REDUÇÃO DA EMISSÃO DE CO2 DE LAJES MISTAS DE AÇO E CONCRETO VIA ALGORITMOS METAHEURÍSTICOS

Nome: MARIANA OLIVEIRA TEIXEIRA

Data de publicação: 29/08/2023

Banca:

Nomeordem decrescente Papel
ADENILCIA FERNANDA GROBERIO CALENZANI Presidente
ELCIO CASSIMIRO ALVES Coorientador
FRANCISCO DE ASSIS DAS NEVES Examinador Externo
GUILHERME SANTANA ALENCAR Examinador Externo
JANAINA PENA SOARES DE OLIVEIRA VALLE Examinador Externo

Resumo: As lajes mistas de aço e concreto são elementos estruturais que se destacam por suas vantagens, como a possibilidade de construção sem escoramento, a facilidade de instalação, rapidez construtiva e a redução da armadura de tração nas regiões de momento positivo.

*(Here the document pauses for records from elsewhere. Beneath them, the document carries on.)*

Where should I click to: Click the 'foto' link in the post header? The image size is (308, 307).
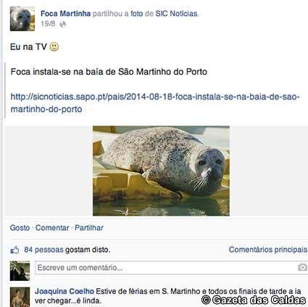(137, 14)
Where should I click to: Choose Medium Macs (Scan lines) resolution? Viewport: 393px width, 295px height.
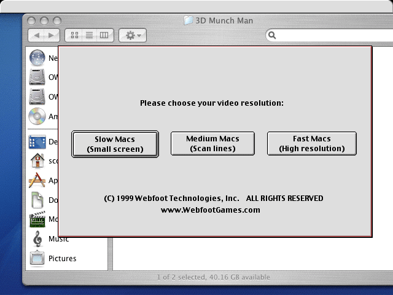click(x=212, y=143)
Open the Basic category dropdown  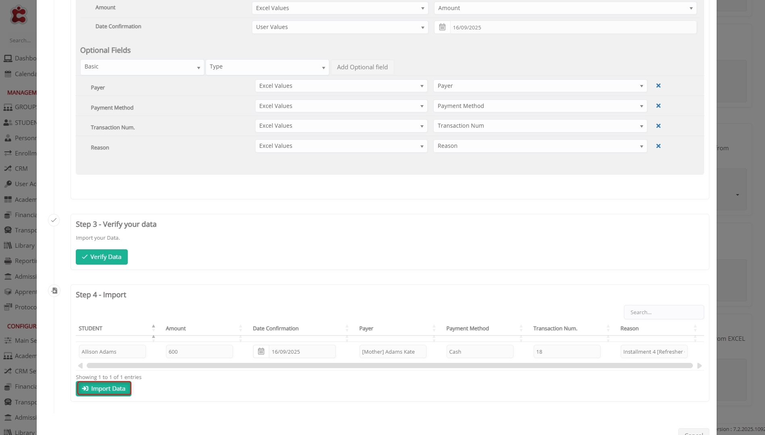142,67
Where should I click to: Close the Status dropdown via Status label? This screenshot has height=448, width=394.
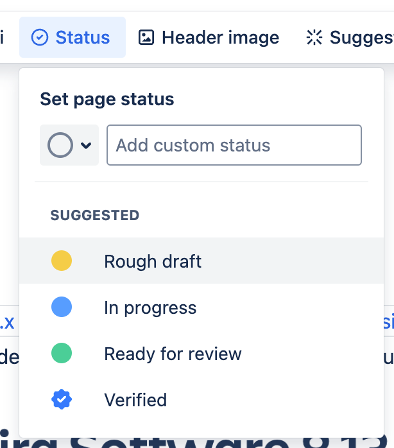click(x=83, y=38)
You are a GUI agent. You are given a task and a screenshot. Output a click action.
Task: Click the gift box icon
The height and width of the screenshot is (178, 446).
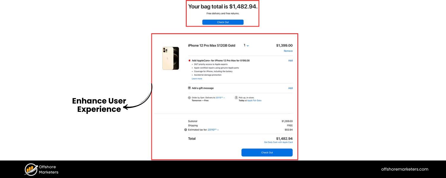(189, 88)
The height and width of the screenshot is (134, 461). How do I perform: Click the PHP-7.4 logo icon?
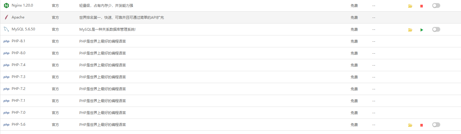tap(6, 65)
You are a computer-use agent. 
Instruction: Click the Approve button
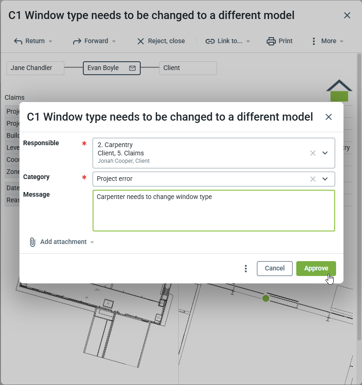[x=316, y=269]
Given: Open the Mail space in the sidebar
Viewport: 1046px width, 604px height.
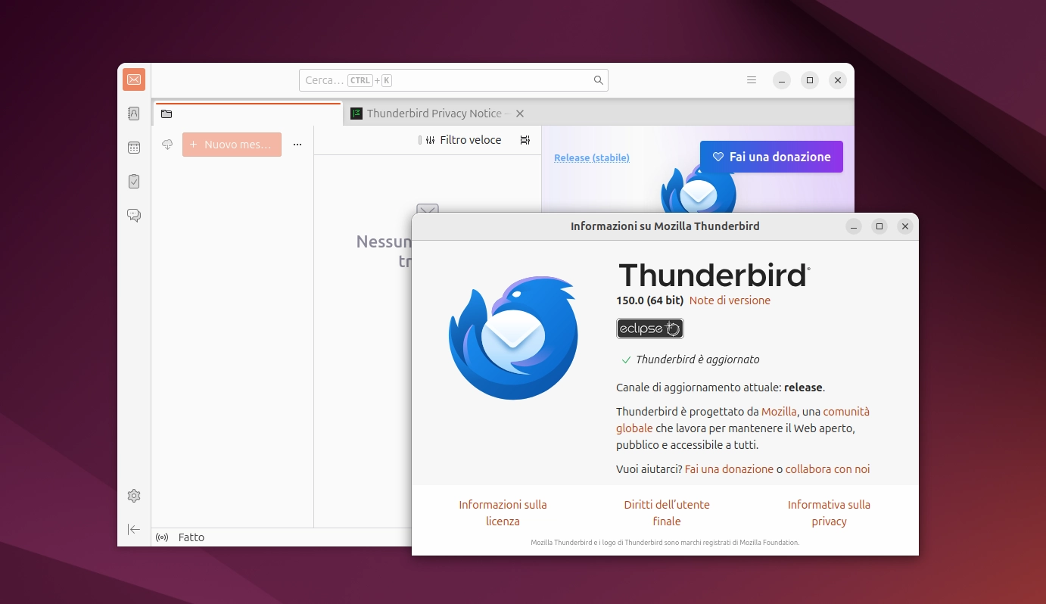Looking at the screenshot, I should [x=134, y=79].
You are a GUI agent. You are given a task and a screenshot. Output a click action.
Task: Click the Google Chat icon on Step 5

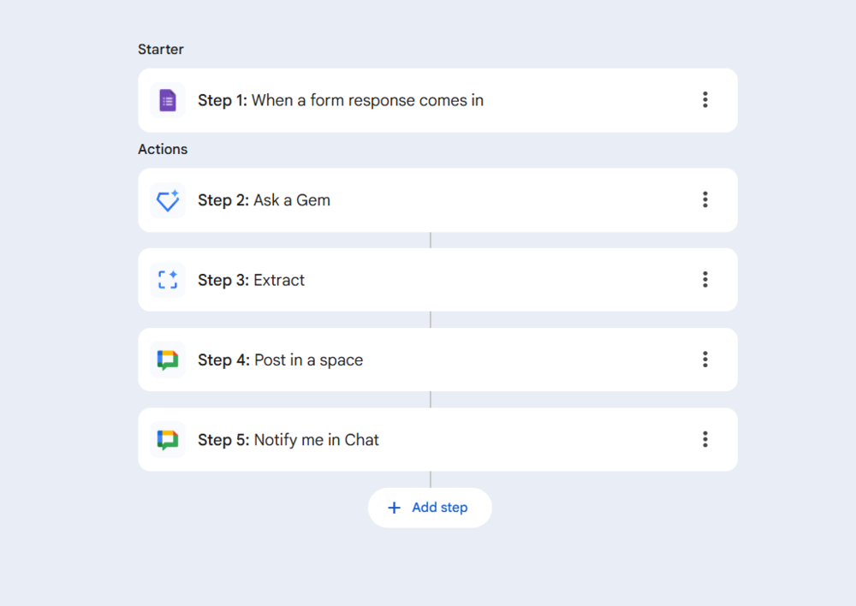168,440
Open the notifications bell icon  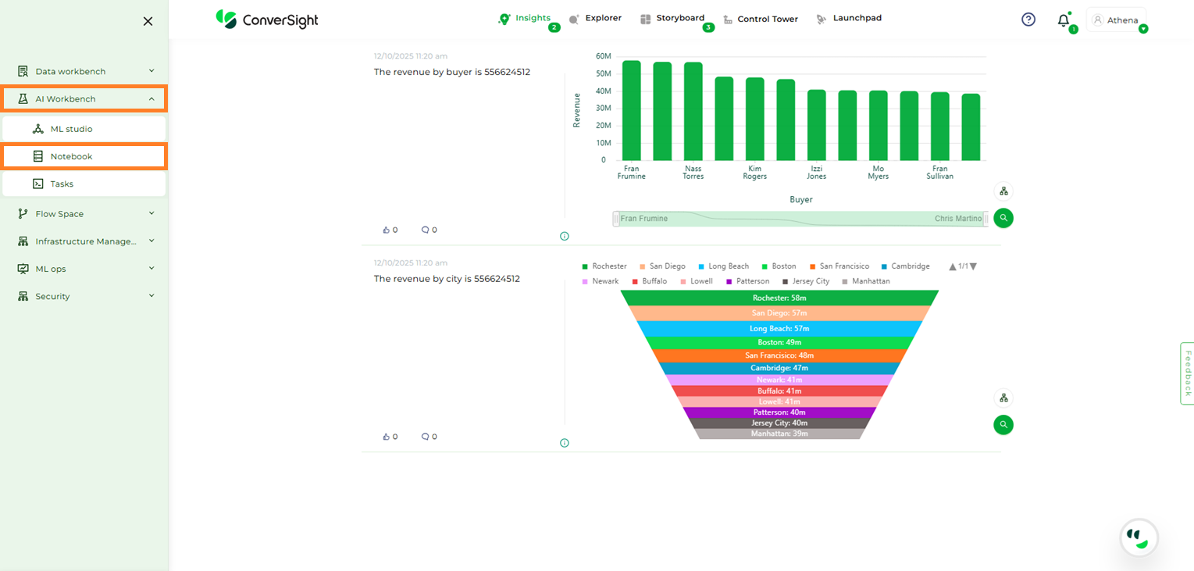click(x=1063, y=20)
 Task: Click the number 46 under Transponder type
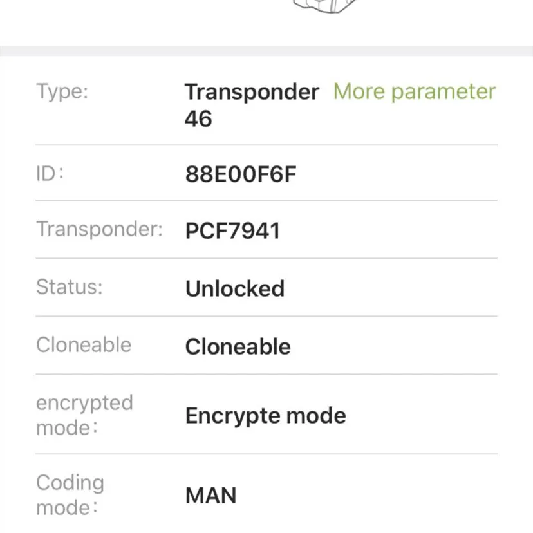tap(198, 118)
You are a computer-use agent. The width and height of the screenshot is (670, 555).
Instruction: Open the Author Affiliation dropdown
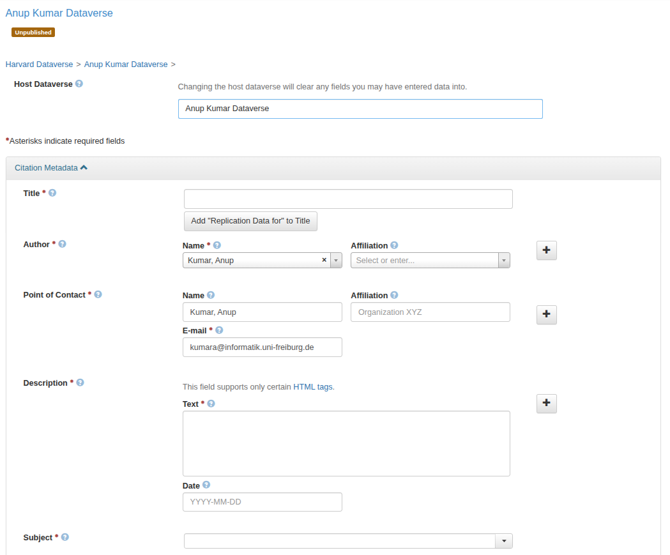click(x=503, y=260)
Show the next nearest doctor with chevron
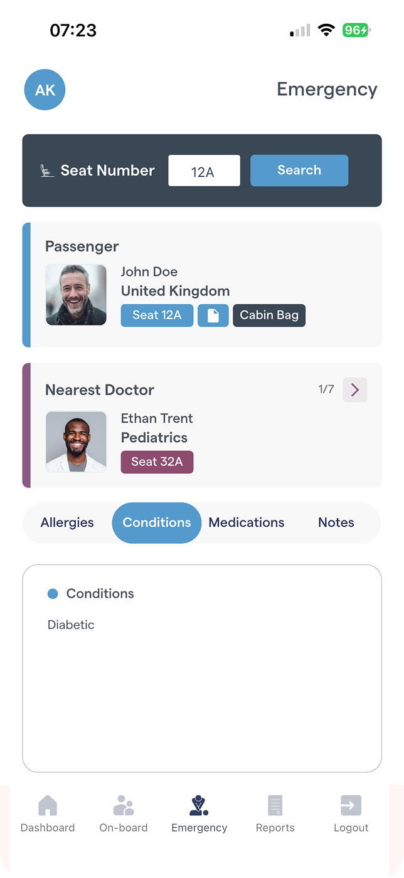The height and width of the screenshot is (878, 404). [x=355, y=390]
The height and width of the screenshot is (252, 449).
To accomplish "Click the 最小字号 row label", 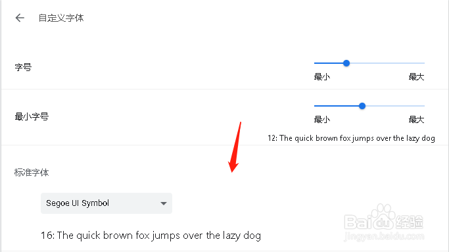I will (32, 116).
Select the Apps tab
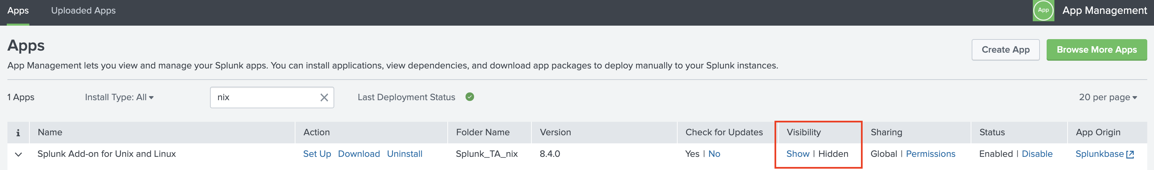 pos(18,10)
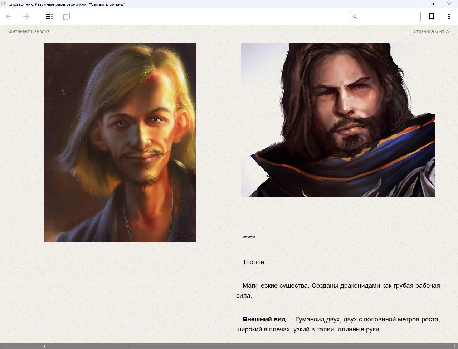
Task: Click the reading progress bar at bottom
Action: click(x=229, y=346)

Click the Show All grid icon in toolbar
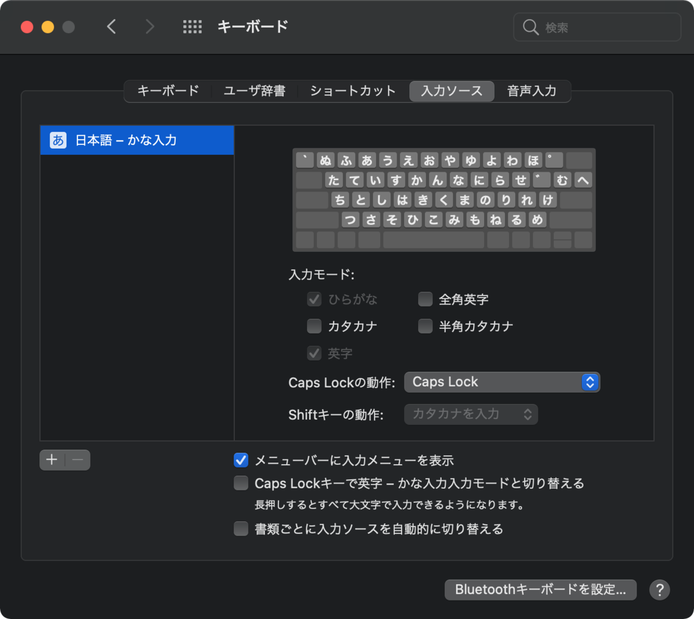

Entretanto, nota-se que na prática esse sistema ainda possui potencialidades não exploradas, como por exemplo, a não consideração de continuidade das lajes mistas sob os apoios e a não consideração de armadura de tração positiva adicional à forma de aço. Além disso, como a construção civil é um dos principais responsáveis pela emissão de CO2 na atmosfera, pesquisas que busquem soluções estruturais menos poluidoras ao meio ambiente se fazem necessárias. Nesse contexto, esta pesquisa busca apresentar a solução estrutural ótima, de menor emissão de CO2, para a construção de lajes mistas de aço e concreto, considerando vãos biapoiados e contínuos e o dimensionamento na fase mista. Um programa computacional foi desenvolvido na plataforma de programação e computação numérica MATLAB® para a análise e o dimensionamento de lajes mistas conforme a ABNT NBR 8800:2008. Para a otimização estrutural foram utilizados os Algoritmos Enxame de Partículas e Lobo Cinzento. A ferramenta foi devidamente validada e uma análise de lajes mistas biapoiadas e contínuas compostas por três diferentes fôrmas de aço disponíveis no mercado, variando-se a espessura da capa de concreto, a espessura da fôrma, a resistência à compressão do concreto e o diâmetro das armaduras de tração nas regiões de momento positivo e negativo foi realizada. Os resultados apontam que quando comparadas as soluções ótimas com as fornecidas pelos fabricantes pode-se reduzir as emissões em até 40% e que as lajes biapoiadas são mais eficientes do que as contínuas do ponto de vista ambiental. Adicionalmente, verificou-se que a inserção de armadura positiva adicional reduz a emissão de CO2 da laje, pois reduz o consumo de aço das fôrmas, que é o material responsável pela maior parte das emissões.